Sosei Group reported that its subsidiaries, Heptares Therapeutics  has announced that it have entered into a drug discovery and licensing agreement with Daiichi Sankyo focused on a single G protein-coupled receptor (GPCR) nominated by Daiichi Sankyo that plays a crucial role in relieving pain.

 

Cempra announced that the company has retained Morgan Stanley as financial advisor to the company and to lead its recently announced process to review strategic business options.

 

Myriad Genetics announced that it has launched the EndoPredict test in the United States for patients with ER+ HER2- early-stage breast cancer. EndoPredict is a second-generation test for assessing the 10-year risk of disease recurrence following surgery and for determining which patients can safely forgo adjuvant chemotherapy.

 

Aethlon Medical announced that the company has concluded an FDA-approved feasibility study designed to assess the safety of the Aethlon Hemopurifier in health-compromised individuals. The single-site study was conducted at DaVita Med Center Dialysis in Houston, Texas.

 

Zynerba Pharmaceuticals announced that it has completed enrollment in the Phase II STAR 1 (Synthetic Transdermal Cannabidiol for the Treatment of Epilepsy) clinical trial evaluating ZYN002 cannabidiol (CBD) gel in adult epilepsy patients with refractory focal seizures.

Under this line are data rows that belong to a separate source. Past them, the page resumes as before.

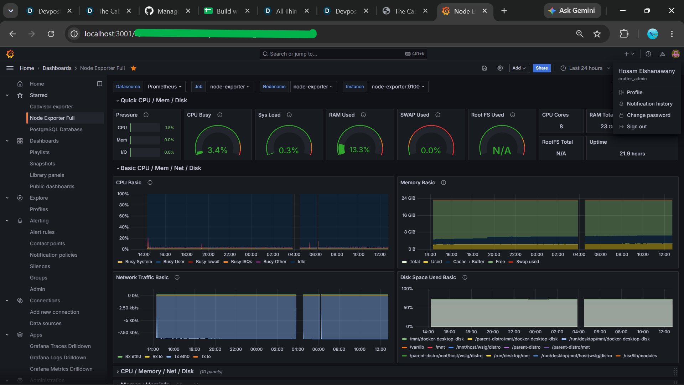Image resolution: width=684 pixels, height=385 pixels.
Task: Click the Share button
Action: pyautogui.click(x=542, y=68)
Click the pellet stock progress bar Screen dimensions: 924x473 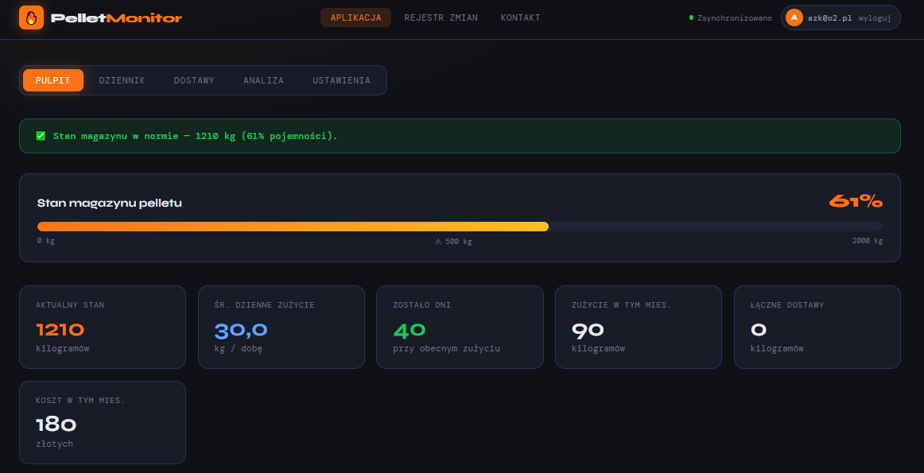(460, 227)
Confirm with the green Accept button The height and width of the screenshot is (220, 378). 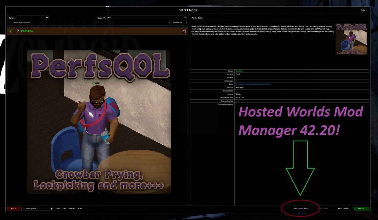(361, 209)
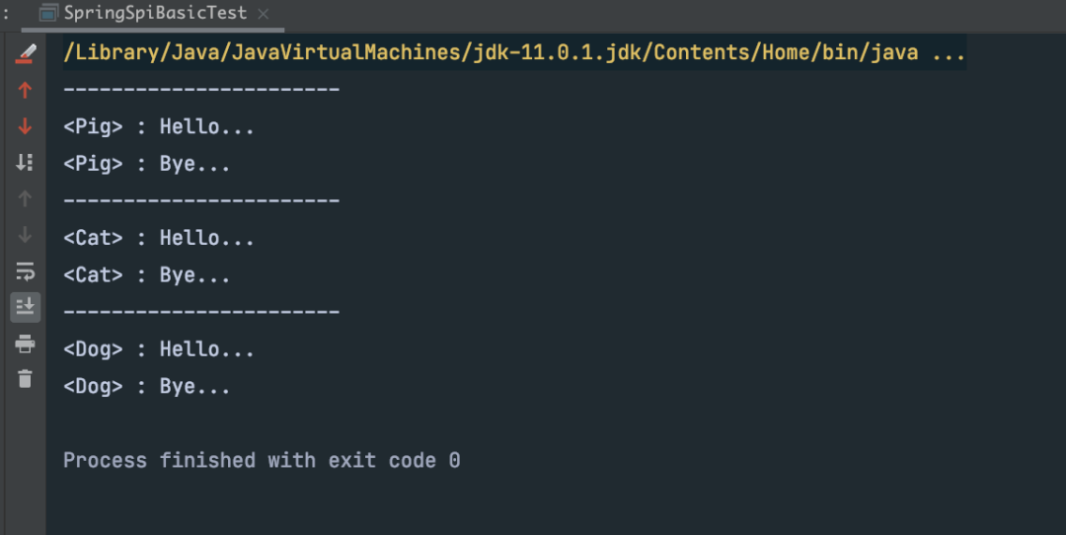Click the '<Dog> : Hello...' output line
This screenshot has height=535, width=1066.
[x=158, y=349]
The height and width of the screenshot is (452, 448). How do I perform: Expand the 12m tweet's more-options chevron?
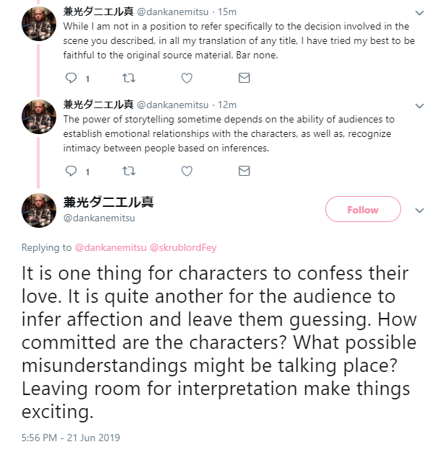click(421, 105)
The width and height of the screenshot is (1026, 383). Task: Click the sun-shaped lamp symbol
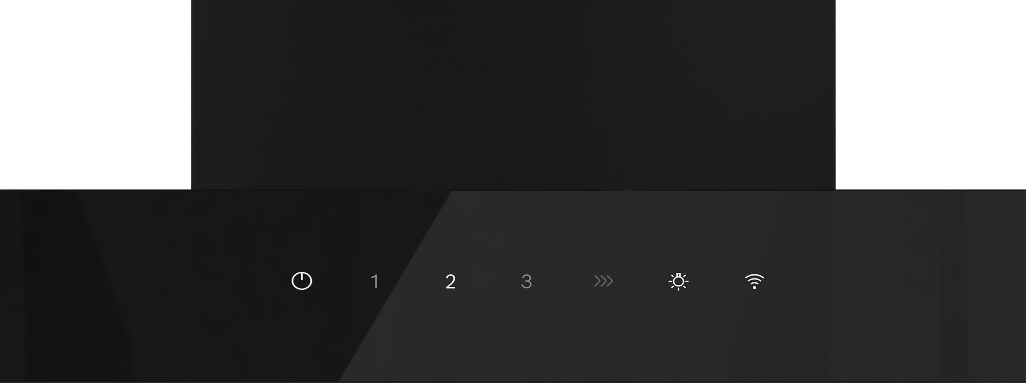pos(679,282)
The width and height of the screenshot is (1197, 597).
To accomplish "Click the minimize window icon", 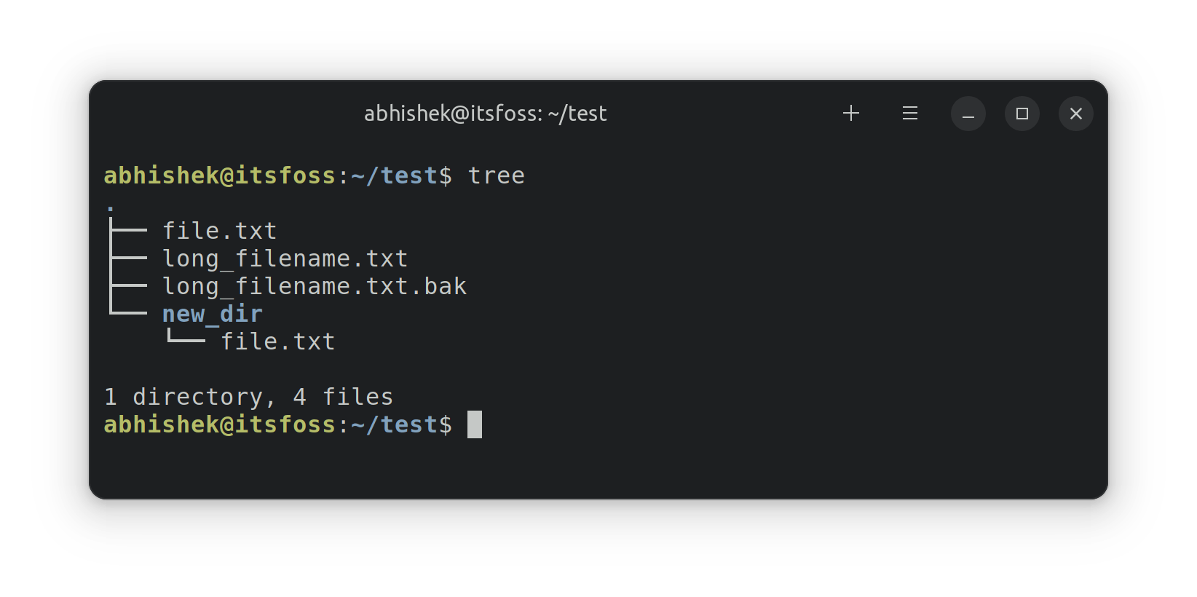I will tap(968, 114).
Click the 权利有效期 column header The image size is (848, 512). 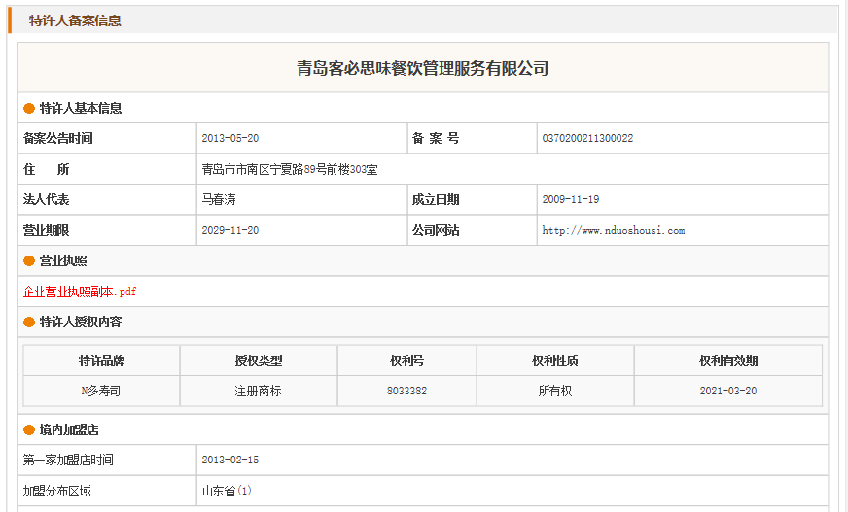[727, 360]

The Company also announced that enrollment has completed in the Phase II STOP (Synthetic Transdermal Cannabidiol for the Treatment of Knee Pain due to Osteoarthritis) clinical trial evaluating ZYN002 CBD gel for the treatment of osteoarthritis.

 

Alimera Sciences announced that Alimera Sciences Limited, its European subsidiary based in London, has signed an exclusive agreement with Brill Pharma for distribution of ILUVIEN in the Kingdom of Spain, Alimera’s sustained release intravitreal injection for the treatment of diabetic macular edema.

 

FORMA Therapeutics announced the achievement of a clinical development milestone in their alliance with Boehringer Ingelheim. The partnership focuses on the discovery and development of novel drug candidates against protein-protein interactions for the treatment of cancer. Financial milestones payable to FORMA for this achievement have not been disclosed.

 

Elite Pharmaceuticals announced that it has initiated pharmacokinetic testing of its reformulated SequestOx.  The reformulated product is expected to have a shorter Tmax under fed conditions. Elite is conducting a bioequivalence study which is a pivotal, open-label, randomized, single-dose, three-way, crossover study to evaluate the relative comparative bioavailability and bioequivalence of the modified formulation of SequestOx™ to the original formulation of SequestOx and to a comparator product under fed conditions. The study has enrolled forty-five healthy volunteers and the first subjects have been dosed.

 

 

ANALYST RECOMMENDATIONS

 

Jefferies analyst Brian Abrahams assumed coverage of Xenon with a “buy” rating and $13 price target, citing their acne and pain programs collectively could generate $1.5B cumulative future royalties/milestones if successful, and a valuation overly discounts the promise of their pipeline and platform.

 

Goldman analyst Terence Flynn downgraded Bioverativ to “neutral” from “buy,” citing valuation.

 

Goldman analyst Terence Flynn upgraded Blueprint Medicines to “buy” from “neutral” and increased his price target to $52 from $35, citing expectations for a steady flow of read outs at conferences from the extension phases of the trials this year and clarity on potential registration paths for the drugs.

 

Credit Suisse analyst Kennen MacKay increased his price target of Incyte to $174 from $136, citing an attractive cash flow positive M&A target.

 

Janney analyst Ken Trbovich upgraded Acorda Therapeutics to “buy” from “neutral” and increased his fair value estimate to $38 from $23, citing Acorda received a positive decision from the Patent Trial Appeal Board (PTAB) regarding the inter-partes review of four of its patents protecting Ampyra.

 

Goldman analyst Terence Flynn decreased his price target of Gilead to $68 from $70, citing lower than-expected 2017 guidance for its hepC franchise.